Si embargo, si el pulgar del prócer apunta hacia abajo, ¡Madre del amor hermous! Entonces es el acabose. Los sueños de toda una vida (a pesar de tener la mayoría de los casos entre 16 y 25 años) a tomar por el ano. Incluso a tomar por culo si salen muy cabreados. Todas esas horas haciendo cola, meses preparando el casting, con dos mil tíos de competencia, como si se tratase de una oposición de abogado del estado, solo que en lugar de partirse los cuernos durante años a base de trabajo, los angelitos esperan que por pegar dos saltos tipo Leroy o cantar medianamente bien una copla en el inglés de Toro Sentado después de siete aguas de fuego, pues ya están preparados para triunfar, Y como lógicamente, el noventa y nueve por cierto no lo consigue, cuando llega la hora de la verdad, los pobres se derrumban.
Se consideran fracasados y quieren morirse. Y todo porque un día (bueno, ciertamente desde que el mundo es mundo) la peña quiere conseguir el éxito con el mínimo esfuerzo, y si encima no lo consigue, les da un jay. Quizá, muchas veces sucede, su propio fracaso es un reflejo del fracaso de sus progenitores, que pensaban que aquella niña que cantaba tan bien durante las visitas familiares los retiraría del viejo laboro, y de la noche a la mañana se ven de nuevo levantándose a las cinco de la mañana para ganarse el pan, y la niña echando el currículum al Mercadona de su barrio.

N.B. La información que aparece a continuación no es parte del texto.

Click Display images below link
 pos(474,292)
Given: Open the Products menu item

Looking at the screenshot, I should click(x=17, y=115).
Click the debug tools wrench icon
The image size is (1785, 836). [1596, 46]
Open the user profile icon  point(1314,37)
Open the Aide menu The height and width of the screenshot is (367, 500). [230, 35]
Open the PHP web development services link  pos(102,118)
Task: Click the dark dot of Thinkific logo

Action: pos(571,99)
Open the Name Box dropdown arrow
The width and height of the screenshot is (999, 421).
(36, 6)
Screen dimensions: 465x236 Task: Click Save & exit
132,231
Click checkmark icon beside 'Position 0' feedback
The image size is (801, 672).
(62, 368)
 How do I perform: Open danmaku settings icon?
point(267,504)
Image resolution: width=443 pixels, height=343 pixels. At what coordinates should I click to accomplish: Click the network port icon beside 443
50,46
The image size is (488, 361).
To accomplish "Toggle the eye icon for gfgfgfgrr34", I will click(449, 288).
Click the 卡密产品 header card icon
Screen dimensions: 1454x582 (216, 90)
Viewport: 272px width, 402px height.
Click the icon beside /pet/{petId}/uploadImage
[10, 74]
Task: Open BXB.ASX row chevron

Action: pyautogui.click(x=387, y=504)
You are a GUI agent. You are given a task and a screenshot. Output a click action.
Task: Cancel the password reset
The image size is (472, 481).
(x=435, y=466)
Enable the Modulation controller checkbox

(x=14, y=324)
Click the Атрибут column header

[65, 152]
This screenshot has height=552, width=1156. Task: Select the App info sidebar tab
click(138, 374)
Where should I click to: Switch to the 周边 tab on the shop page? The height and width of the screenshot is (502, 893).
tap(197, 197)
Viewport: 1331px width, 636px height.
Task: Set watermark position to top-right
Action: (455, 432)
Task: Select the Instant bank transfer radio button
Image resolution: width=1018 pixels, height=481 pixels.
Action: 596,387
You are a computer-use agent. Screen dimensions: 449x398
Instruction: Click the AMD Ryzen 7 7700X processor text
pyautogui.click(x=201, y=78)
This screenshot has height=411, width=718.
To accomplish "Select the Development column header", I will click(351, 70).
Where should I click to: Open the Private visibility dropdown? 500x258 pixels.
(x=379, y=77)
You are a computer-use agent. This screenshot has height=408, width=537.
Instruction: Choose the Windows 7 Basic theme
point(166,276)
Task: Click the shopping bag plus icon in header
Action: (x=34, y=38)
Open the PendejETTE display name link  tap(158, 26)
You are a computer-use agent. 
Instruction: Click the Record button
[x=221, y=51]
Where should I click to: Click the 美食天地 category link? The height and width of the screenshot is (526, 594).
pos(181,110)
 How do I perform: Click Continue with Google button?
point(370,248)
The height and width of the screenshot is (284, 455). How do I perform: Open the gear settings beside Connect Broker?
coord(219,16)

En fin, parece que hoy en día nos preparan exclusivamente para el éxito, sólo importa el triunfo (en todos los programas los concursantes siempre gritan: ¡Yo soy un ganador nato! ¡No me gusta perder ni a las chapas!) ya que el fracaso es la enfermedad de los perdedores, mal visto socialmente, y cuyos estigmas, grabados a fuego ante audiencias millonarias, afloran dolorosamente en sus extremidades cada vez que aquel compañero de fila, que no le llegaba a la suela de sus plataformas, hace una nueva gala.